According to the legend, the formidable ruler built the mosque in honor of his favorite wife Bibi Khanym. After successful campaign to India Temur decided to build the biggest building of the East – the mosque – which should have exceeded all mosques of the world by its size. Sparkling walls, high minarets, wide portal of the mosque, decorated with carved marble, must have praised for centuries the name of Temur and his favorite wife.
Hundreds of architects, painters and builders were taken to Samarkand. The construction lasted for 5 years (1399-1404) and when Temur came back from another campaign it was ready-built.
The Shakhi-Zinda Complex
One of the most mysterious and inimitable architectural monuments, is located not far from the Bibi-Khanym Mosque. The complex is a unique ensemble consisting of eleven shrines.
It consists of rows of refine sparkling blue colors tombs. Harmoniously combined in a lively and moving composition, various mausoleums are grouped along the narrow medieval streets. Shakhi Zinda consists of eleven mausoleums, which were built one after another in 14 - 15th centuries.
Shakhi Zinda is the burial place of royal persons and nobles. But the main mausoleum from which the necropolis starts seems to be the imaginary grave of Prophet Muhammad's cousin, Kusam ibn Abbas. The complex was called "Shakhi Zinda" that means in Persian "The Living King". He was one of those who preached Islam in that region. Later the Complex became an important pilgrimage centre that was revered by the people as sacred.

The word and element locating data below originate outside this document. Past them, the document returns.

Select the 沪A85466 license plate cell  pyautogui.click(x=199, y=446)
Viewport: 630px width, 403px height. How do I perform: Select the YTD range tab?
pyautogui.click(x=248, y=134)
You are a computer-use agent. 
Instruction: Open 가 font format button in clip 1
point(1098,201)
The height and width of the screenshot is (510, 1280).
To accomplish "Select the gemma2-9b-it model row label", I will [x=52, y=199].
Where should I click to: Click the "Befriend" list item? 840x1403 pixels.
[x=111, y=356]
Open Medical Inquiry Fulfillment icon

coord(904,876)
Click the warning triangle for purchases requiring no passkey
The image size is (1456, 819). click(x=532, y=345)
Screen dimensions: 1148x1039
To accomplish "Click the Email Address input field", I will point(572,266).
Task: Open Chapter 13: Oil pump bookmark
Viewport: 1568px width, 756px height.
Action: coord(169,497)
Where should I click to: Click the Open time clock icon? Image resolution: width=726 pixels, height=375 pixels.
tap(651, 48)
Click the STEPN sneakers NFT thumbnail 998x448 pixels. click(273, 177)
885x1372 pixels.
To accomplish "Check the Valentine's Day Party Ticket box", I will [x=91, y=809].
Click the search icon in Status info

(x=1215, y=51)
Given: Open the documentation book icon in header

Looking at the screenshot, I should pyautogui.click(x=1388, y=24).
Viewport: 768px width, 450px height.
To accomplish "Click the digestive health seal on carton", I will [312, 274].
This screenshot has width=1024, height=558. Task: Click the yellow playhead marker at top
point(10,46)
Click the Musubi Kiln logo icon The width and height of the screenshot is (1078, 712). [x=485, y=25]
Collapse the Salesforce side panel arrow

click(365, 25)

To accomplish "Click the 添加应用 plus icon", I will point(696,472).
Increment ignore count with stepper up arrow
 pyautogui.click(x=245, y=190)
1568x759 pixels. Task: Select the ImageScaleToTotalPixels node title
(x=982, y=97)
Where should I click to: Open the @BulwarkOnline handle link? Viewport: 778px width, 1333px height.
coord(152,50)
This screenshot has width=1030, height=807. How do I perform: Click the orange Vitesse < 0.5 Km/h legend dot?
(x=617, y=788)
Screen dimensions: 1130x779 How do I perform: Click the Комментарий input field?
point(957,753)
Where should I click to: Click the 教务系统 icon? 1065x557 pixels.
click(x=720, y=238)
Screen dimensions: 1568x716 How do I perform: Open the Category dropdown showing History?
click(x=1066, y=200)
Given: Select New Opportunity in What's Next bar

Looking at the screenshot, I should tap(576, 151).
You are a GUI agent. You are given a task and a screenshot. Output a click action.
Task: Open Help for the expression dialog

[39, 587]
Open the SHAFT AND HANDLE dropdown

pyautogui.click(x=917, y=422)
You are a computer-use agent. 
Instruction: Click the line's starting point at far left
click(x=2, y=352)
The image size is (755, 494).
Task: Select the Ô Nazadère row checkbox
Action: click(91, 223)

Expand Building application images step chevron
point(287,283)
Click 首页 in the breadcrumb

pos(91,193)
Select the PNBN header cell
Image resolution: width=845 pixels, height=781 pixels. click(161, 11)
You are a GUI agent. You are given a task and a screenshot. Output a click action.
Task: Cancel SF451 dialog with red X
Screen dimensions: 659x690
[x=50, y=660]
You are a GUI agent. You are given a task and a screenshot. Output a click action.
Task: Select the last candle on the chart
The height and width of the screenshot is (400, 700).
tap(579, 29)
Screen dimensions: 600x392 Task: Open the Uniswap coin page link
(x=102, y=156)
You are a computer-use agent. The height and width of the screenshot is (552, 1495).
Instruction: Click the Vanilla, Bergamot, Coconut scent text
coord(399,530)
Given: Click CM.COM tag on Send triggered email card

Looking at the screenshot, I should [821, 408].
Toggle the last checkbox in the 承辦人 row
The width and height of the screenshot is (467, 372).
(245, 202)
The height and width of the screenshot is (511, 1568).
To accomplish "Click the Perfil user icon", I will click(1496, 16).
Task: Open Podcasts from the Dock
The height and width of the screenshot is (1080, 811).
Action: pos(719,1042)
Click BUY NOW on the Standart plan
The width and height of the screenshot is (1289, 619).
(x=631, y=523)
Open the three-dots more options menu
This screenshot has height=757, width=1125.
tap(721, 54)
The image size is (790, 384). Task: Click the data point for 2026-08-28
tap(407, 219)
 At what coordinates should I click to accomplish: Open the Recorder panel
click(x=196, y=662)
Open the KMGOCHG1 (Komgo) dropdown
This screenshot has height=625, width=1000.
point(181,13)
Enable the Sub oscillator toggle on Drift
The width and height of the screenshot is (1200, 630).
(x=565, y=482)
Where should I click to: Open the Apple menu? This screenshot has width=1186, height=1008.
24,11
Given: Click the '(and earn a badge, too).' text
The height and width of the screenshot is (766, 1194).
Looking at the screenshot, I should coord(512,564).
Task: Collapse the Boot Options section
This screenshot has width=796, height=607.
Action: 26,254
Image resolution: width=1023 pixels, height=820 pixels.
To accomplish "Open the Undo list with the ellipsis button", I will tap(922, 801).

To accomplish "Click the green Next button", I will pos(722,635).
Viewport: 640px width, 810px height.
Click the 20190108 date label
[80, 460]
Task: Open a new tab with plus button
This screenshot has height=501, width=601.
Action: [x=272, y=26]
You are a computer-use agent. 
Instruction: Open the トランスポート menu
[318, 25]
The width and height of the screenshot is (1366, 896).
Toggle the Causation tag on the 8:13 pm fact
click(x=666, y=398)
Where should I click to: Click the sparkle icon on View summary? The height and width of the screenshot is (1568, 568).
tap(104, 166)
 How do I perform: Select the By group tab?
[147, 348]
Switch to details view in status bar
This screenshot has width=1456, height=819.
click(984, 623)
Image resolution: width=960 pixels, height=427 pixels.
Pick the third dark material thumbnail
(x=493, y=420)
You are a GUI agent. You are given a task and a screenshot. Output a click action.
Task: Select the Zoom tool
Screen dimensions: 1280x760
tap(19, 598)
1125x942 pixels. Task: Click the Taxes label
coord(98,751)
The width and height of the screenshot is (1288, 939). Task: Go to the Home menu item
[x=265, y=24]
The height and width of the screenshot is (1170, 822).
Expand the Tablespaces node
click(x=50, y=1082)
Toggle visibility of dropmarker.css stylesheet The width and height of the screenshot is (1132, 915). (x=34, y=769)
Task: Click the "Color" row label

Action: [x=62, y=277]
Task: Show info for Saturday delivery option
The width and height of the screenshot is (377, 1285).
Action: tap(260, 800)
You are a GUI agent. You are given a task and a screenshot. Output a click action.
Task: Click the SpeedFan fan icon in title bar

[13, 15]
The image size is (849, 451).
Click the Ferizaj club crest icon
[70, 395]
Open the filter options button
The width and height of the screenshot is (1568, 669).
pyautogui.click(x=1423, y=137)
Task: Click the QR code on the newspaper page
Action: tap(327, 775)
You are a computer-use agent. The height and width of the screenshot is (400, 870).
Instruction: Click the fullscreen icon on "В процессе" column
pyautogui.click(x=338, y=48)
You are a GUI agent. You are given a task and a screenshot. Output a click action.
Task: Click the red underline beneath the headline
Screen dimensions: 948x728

The grave of Kusam ibn Abbas attracts to Samarkand many adherents of religious or spiritual tourism, because even in the Middle Ages, a pilgrimage to the grave of "The Living King" was equated to Mecca hajj. According to a legend, water source at the grave possess healing power.
Ancient site of Afrasiab (VII-II centuries BC)
Located on high hills at the entrance to Samarkand from the north. Interestingly enough, but Afrasiab town, as such, did not exist at that place at all. The locals named this place according to a legend that once there existed a huge city founded by mythical Turan tsar - Afrasiab. In fact, this ancient site belongs to Samarkand of the pre-Mongolian period.
Suffering from invasions of many conquerors, Samarkand could not withstand the invasion of Genghis Khan. The great Mongol ruler ordered to ruin the city to the ground. People were so shaken with the deed of Genghis Khan that wouldn't dare to settle that land again. Coming back to the ruins of Samarkand they settled at the foot of that hill. Now Samarkand skirts the huge wasteland - the ancient city of Afrasiab.
The Museum of Afrasiab is located at the same site and displays the collectin of archeological findings, carried out on the site of this ancient city.
The Ulugbek Observatory
It was built on Kukhak hill in Samarkand suburb in 1424—1428, it went down in history as one of the most important observatories of the Middle Ages.
By Babur’s words, which saw the observatory, it was three-storied covered with beautiful glazed titles building of round form 46 meters in diameter, 30 meters in height. In the main hall huge instrument was placed for observations of Moon, Sun, and other stars of the vault of heaven.
Observatory was unique construction for its time.The basis of observatory was giant goniometer vertical circle), radius of circle was equal 40,212 meters, and the length of arc was 63 meters. The main instrument-sextant was oriented with amazing exactness by line of meridian from south to north.
After Ulugbek’s death observatory was destroyed and robbed by religious fans. Only in 1908 archaeologist Vyatkin found first document where location of observatory was mentioned. Unfortunately only underground part of sextant and basis of the building were saved. By found documents scientists made the model of the observatory.